Así lo hicimos. Abrió su ropa, dejándola desnuda. Escuché el sonido de una leve lluvia de granos de arena cayendo al suelo. Después silencio. Luego, el sonido de una jarra estrellándose contra la pared. Jety dio un respingo. El aroma del vino de palma se extendió rápidamente por la estancia. Los siguientes segundos iban a decidir cuál sería mi destino.

—Esto supone una gran decepción.

La esperanza irrumpió en mi corazón.

—Tu trabajo todavía no ha finalizado. Apenas ha dado comienzo. Y queda poco tiempo. Pide todo lo que necesites. Encuéntrala. —Su rostro expresaba júbilo, no solo alivio—. Este cuerpo es basura. Encárgate de él. —Y tras decir eso salió por la puerta.

Jety, Tjenry y yo nos miramos y nos pusimos en pie. Tjenry se llevó la mano a su húmeda ceja.

—Demasiadas emociones —sonrió como pudo, avergonzado por su miedo.

—¿Cómo lo supiste? —me preguntó Jety observando el cadáver.

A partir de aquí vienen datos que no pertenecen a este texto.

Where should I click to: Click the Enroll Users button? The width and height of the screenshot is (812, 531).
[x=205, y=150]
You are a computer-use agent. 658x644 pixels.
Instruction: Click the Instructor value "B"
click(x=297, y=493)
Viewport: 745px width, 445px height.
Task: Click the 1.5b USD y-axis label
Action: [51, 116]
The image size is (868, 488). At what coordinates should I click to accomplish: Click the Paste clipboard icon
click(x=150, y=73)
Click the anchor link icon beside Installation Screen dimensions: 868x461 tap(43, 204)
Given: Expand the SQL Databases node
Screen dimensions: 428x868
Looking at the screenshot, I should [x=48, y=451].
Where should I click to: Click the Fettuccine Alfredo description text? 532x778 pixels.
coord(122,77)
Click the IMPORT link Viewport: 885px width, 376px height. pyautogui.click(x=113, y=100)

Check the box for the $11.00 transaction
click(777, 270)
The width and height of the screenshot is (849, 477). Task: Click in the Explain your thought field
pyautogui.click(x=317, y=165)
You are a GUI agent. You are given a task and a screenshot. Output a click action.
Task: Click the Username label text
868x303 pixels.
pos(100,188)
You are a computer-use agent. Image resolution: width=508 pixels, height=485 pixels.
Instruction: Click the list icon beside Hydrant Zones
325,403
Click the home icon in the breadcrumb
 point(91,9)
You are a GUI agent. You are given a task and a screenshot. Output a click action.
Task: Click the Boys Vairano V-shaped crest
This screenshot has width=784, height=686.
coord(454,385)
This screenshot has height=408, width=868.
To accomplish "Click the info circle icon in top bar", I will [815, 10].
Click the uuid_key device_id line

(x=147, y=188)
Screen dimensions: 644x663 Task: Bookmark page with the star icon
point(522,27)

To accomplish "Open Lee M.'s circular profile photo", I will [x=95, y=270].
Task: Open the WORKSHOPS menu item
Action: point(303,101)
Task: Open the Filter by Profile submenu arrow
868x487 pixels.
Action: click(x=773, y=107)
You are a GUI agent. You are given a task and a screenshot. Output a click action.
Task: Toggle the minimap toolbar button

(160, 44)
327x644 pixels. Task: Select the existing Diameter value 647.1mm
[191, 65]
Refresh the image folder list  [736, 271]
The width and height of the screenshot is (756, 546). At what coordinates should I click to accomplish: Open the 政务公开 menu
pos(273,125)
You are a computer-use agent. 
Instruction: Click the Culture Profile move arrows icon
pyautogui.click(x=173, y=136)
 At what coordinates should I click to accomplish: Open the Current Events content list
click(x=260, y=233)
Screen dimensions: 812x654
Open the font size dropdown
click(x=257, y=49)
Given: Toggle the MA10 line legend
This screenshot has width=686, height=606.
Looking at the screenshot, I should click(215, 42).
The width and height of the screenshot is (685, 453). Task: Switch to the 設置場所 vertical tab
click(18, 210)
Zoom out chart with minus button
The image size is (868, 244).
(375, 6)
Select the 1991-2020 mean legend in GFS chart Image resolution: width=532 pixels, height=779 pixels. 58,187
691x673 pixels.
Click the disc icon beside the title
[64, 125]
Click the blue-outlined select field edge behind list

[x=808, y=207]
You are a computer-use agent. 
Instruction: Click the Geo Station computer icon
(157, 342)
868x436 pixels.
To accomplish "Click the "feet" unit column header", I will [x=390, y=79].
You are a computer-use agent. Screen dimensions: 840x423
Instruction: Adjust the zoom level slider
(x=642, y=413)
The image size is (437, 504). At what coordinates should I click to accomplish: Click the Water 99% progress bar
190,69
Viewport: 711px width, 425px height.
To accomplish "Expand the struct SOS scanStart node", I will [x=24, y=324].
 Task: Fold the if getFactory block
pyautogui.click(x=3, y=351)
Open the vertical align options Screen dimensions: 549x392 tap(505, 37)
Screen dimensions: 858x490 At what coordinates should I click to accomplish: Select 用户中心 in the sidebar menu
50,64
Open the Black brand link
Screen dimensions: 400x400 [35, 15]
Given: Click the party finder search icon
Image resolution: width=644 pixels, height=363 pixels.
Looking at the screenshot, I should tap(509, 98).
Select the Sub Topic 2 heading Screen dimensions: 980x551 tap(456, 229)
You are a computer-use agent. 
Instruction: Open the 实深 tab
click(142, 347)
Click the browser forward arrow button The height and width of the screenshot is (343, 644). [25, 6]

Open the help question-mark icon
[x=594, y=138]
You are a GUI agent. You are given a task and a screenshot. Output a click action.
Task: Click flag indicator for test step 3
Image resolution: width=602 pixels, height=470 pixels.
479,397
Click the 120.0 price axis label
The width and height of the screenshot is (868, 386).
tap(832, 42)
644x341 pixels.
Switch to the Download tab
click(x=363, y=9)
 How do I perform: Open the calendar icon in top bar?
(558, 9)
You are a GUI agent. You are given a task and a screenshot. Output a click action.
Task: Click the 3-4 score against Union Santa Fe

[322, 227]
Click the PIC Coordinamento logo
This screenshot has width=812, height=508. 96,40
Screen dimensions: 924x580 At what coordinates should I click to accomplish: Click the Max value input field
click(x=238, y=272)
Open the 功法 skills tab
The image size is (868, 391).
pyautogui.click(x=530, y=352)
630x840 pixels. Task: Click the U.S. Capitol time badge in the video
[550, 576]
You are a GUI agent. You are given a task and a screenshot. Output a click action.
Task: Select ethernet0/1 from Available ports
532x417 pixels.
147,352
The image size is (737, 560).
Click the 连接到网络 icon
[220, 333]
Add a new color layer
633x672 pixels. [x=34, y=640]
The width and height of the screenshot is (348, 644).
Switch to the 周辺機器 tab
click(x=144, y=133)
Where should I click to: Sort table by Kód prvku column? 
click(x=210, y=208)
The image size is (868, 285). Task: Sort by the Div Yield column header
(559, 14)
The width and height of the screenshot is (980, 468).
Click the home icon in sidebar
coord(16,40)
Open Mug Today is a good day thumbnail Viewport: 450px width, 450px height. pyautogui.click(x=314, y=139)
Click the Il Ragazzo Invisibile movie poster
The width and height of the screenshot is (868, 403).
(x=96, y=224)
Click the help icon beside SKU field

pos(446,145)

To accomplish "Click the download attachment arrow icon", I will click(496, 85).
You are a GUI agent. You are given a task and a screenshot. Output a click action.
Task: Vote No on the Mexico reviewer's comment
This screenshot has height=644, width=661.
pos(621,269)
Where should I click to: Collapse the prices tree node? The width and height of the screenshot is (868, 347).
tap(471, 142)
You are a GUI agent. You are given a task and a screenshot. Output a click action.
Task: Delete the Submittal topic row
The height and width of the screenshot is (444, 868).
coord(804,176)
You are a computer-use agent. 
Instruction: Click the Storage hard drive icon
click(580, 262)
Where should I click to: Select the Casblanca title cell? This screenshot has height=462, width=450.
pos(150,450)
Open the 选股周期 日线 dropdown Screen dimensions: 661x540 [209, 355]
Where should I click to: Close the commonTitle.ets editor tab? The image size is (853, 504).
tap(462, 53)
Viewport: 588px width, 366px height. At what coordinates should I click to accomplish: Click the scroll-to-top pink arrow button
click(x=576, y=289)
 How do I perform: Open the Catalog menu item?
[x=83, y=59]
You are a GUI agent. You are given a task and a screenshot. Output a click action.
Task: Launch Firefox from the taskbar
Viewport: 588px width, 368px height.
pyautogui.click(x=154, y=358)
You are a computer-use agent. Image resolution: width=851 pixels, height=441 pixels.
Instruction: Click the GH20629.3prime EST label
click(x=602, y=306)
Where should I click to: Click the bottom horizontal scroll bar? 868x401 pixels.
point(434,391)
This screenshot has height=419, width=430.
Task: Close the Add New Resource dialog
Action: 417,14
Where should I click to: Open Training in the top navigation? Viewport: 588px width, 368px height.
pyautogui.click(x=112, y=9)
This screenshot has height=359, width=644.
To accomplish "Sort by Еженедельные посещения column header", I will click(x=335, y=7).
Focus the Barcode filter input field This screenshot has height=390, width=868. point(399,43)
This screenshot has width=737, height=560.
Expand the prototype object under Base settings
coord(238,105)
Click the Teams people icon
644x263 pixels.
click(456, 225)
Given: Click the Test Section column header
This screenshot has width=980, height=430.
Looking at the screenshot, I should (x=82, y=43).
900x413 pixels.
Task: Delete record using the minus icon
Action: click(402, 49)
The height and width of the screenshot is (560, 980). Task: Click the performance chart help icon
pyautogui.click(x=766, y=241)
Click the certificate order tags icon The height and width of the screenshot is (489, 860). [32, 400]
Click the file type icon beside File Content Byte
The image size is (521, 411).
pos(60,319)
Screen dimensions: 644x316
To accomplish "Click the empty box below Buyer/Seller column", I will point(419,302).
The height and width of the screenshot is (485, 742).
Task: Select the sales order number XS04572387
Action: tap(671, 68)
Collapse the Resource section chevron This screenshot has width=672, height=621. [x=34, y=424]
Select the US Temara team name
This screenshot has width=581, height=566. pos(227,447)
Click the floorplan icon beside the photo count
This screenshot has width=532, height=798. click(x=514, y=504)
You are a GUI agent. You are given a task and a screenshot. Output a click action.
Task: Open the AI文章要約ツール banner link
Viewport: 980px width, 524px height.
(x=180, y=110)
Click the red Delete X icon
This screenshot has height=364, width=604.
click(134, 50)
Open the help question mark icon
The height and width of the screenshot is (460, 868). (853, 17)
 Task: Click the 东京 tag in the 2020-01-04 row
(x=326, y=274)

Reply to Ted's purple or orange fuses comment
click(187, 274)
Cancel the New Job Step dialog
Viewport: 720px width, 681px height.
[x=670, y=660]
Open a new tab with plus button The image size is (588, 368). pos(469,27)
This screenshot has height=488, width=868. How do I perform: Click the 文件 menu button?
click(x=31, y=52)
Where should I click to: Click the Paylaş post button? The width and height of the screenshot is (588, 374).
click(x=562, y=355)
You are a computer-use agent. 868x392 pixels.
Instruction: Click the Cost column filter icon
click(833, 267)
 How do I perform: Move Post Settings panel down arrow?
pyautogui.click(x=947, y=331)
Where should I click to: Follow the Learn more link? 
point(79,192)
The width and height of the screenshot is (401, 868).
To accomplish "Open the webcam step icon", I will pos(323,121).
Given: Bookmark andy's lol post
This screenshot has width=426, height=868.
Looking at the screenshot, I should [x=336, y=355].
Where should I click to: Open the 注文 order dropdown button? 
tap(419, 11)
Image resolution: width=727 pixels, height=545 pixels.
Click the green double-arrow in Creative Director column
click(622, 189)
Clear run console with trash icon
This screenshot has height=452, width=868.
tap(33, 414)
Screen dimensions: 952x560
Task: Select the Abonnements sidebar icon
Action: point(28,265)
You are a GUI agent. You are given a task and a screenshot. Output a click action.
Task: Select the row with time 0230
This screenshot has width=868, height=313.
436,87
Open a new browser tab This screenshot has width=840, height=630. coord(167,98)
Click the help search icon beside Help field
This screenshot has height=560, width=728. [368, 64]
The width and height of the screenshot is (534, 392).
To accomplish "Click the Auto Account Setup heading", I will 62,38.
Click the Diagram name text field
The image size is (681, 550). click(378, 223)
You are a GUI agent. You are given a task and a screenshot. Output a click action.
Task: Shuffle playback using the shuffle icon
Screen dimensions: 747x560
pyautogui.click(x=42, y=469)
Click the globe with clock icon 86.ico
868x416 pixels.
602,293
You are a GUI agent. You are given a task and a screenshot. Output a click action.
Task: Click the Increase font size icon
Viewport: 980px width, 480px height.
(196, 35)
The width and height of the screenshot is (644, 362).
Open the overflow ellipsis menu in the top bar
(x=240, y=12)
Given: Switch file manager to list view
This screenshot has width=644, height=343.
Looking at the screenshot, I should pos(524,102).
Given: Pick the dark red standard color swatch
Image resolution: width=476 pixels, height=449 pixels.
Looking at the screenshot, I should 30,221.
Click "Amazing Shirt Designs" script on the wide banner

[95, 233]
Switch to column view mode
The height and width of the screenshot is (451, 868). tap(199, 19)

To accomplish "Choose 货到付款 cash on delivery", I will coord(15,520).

Me encogí de hombros. No le revelé las exiguas suposiciones en las que me había basado antes de poner nuestras vidas en juego. El cuerpo ante el que nos encontrábamos era bello, perfecto incluso. ¿Qué detalle era el que nos había redimido y demostrado que mi extraña corazonada había resultado cierta? Entonces me fijé en una pequeña cicatriz blanca en forma de estrella brillante en el vientre, fruto tal vez de la extracción de un lunar. Eso era lo que nos había proporcionado otro día de vida. Las preguntas, sin embargo, se acumularon en mi cabeza. ¿Por qué habría asesinado alguien a una mujer tan parecida a la reina? ¿Por qué habría ideado alguien un engaño tan intrincado? ¿Y dónde estaba la verdadera Nefertiti?

Guiado por la costumbre, examiné los pliegues de la toga. En el interior, cerca del corazón, mis dedos encontraron un pequeño objeto. Lo saqué y observé en la palma de mi mano un antiguo amuleto, era de oro con incrustaciones de lapislázuli. Era un escarabajo. El escarabajo pelotero, símbolo de la regeneración, cuyas crías surgen del lodo como salidas de la nada. El escarabajo que día tras día empuja al sol hacia la luz sacándolo de la oscuridad nocturna del Otro Mundo. Curiosamente, la cara interior no estaba grabada con el nombre de la propietaria, sino con tres signos: Ra, el sol, un círculo con un punto en el centro; una «t», y el jeroglífico de una mujer sentada junto a ella. Si se leía correctamente rezaba: Raet. El femenino de Ra.

Metí el amuleto en mi bolsillo. Me pareció que era una pista o un signo. En realidad, era lo único que tenía, aparte de la chica sin cara que había salvado mi vida. Si al menos pudiese entender qué estaba sucediendo… Me volví de nuevo hacia el cadáver sobre la mesa.